Tuning the switching behavior of conductive-bridge resistive memory by the modulation of the cation-supplier alloys

Abstract

Conductive bridge random access memory (CBRAM) represents a promising technology under consideration for future non-volatile memory. These devices rely on a reversible formation and dissolution of metallic filaments inside a dielectric that is sandwiched between two electrodes. The metal cations needed for the formation of the filament, are generally provided by one of the two electrodes whose chemical composition can affect the properties of the switching behavior.

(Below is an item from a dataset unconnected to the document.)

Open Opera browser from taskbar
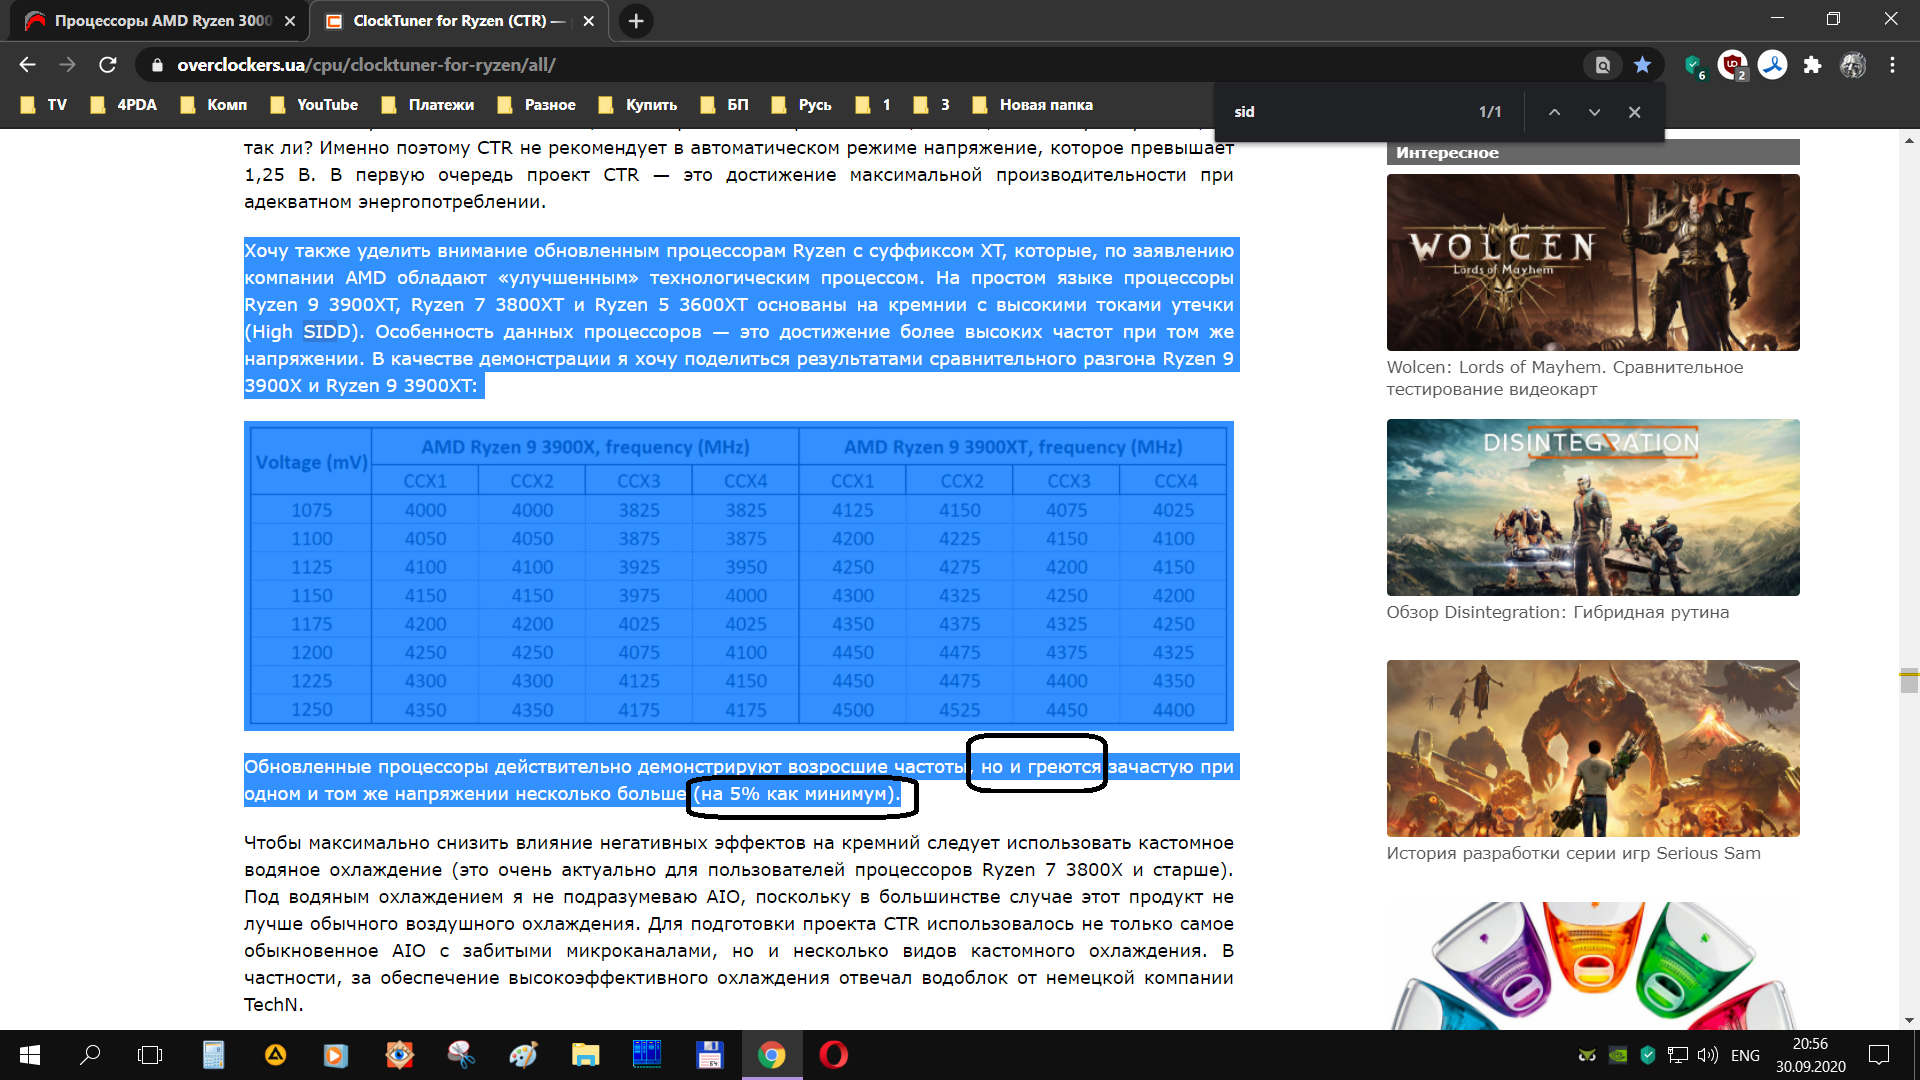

The impact of various layers acting as cations-supplier is investigated at the nanoscale by means of atomic force microscopy (AFM) in terms of filament's formation and stability for three different Cu-based electrodes. Three samples are investigated: pure Cu, C-doped Cu0.6Te0.4 and Cu2GeTe3. We show different effects on the conductive filaments when the Cu chemical composition approaches the 40at.% in the material. In particular, the observed switching behavior ranges from non-volatile to volatile by reducing the fraction of Cu inside the cation supplier electrode. A simple method based on AFM is demonstrated for the comparison of the filament stability across different samples. The latter can be applicable for the rapid assessment of the non-volatility of a given material system. We observe the appearance of unstable filaments using Cu2GeTe3 that represents the material containing the lowest Cu fraction among those screened. Finally, the AFM-based analysis is linked to the electrical behavior of CBRAM stacks showing volatile or a non-volatile operations depending on the selection of the cations-supplier electrode. Our results indicate that the selection of such electrodes can lead to the direct tuning of the electrical properties of the generated filaments and thus to the overall resistive switching (RS) operation.